In 1999 Harvard psychologists Christopher Chabris and Donald Simons conducted a famous experiment on selective attention. If you’d like to try the original experiment, you can find it here before I spoil it.

If you're not going to try it, here’s how it works.

Two teams simultaneously pass two basketballs.

Participants were asked to count how many times the team in white passes the ball.

While they are carrying out this task, a person in a gorilla suit walks across the screen.

Incredibly, the experiment shows that roughly 50% of participants fail to notice the gorilla even though it’s in plain view for 9 seconds.

Proving that when we are completely engrossed in a task, we are quite likely to miss what’s happening around us.

This metaphor applies very well to business.

Companies get so engrossed in day-to-day operations that they fail to spot important trends.

And get blinded sided by the obvious.

And few things are more obvious than the proverbial 900 pound gorilla.

Blockbuster’s gorilla was Netflix.

RIM’s gorilla was the iPhone.

Groupon’s gorilla is a lack of sustainable merchant benefit.

And this metaphor also applies to advertising on an almost daily basis.

Explaining why 90% of advertising is crap.

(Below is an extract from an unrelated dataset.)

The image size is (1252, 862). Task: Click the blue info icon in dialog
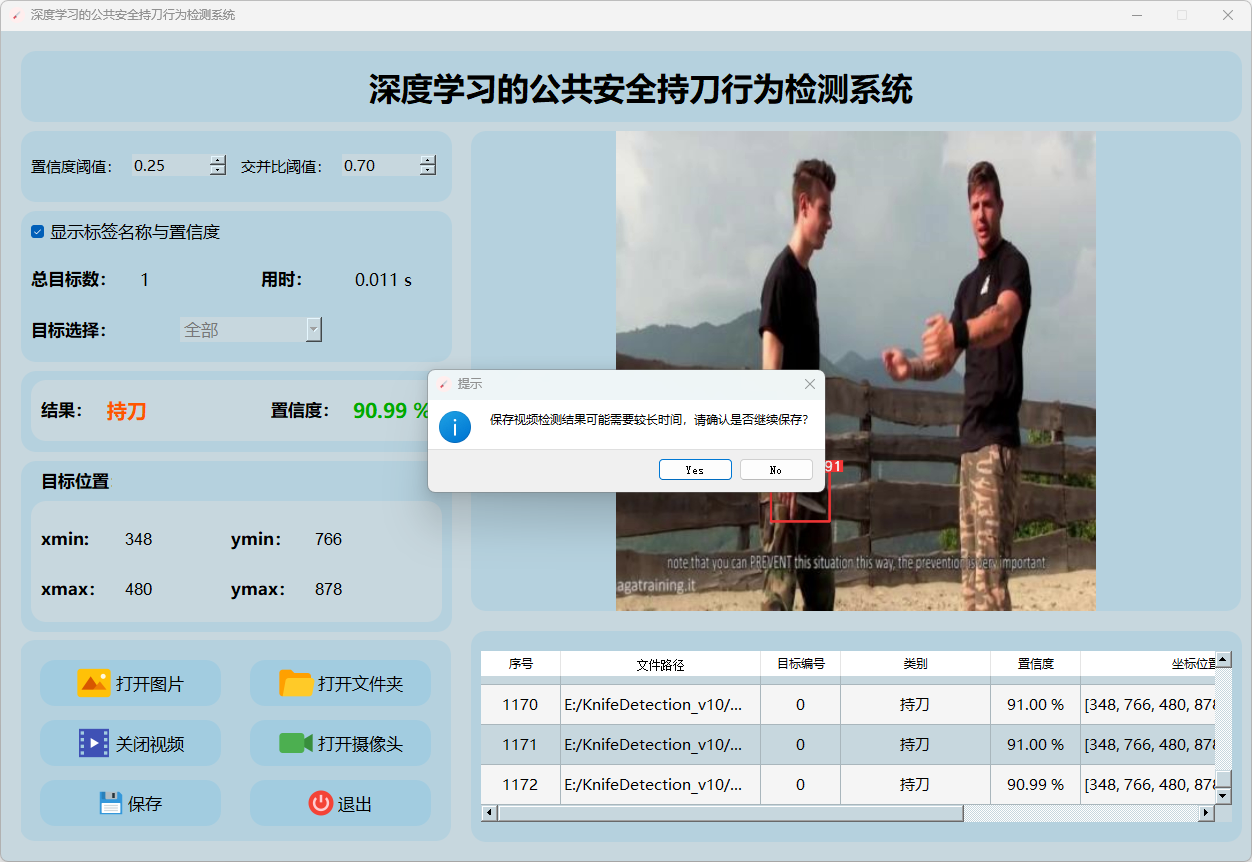pyautogui.click(x=455, y=427)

Because between the strategy documents, the PowerPoint presentations and media charts, the obvious has gone missing on Madison Avenue and along Shoreditch.

(Not that the condition is limited to London and New York.)

It occurs everywhere the industry is too busy complicating things to remember what a simple business advertising essentially is.

Everywhere agencies fail to recognize the invisible brief.

So here it is made fully visible:

Get noticed and remembered for being relevant.

It’s guaranteed to improve any brief.

And it’s often the only one you need.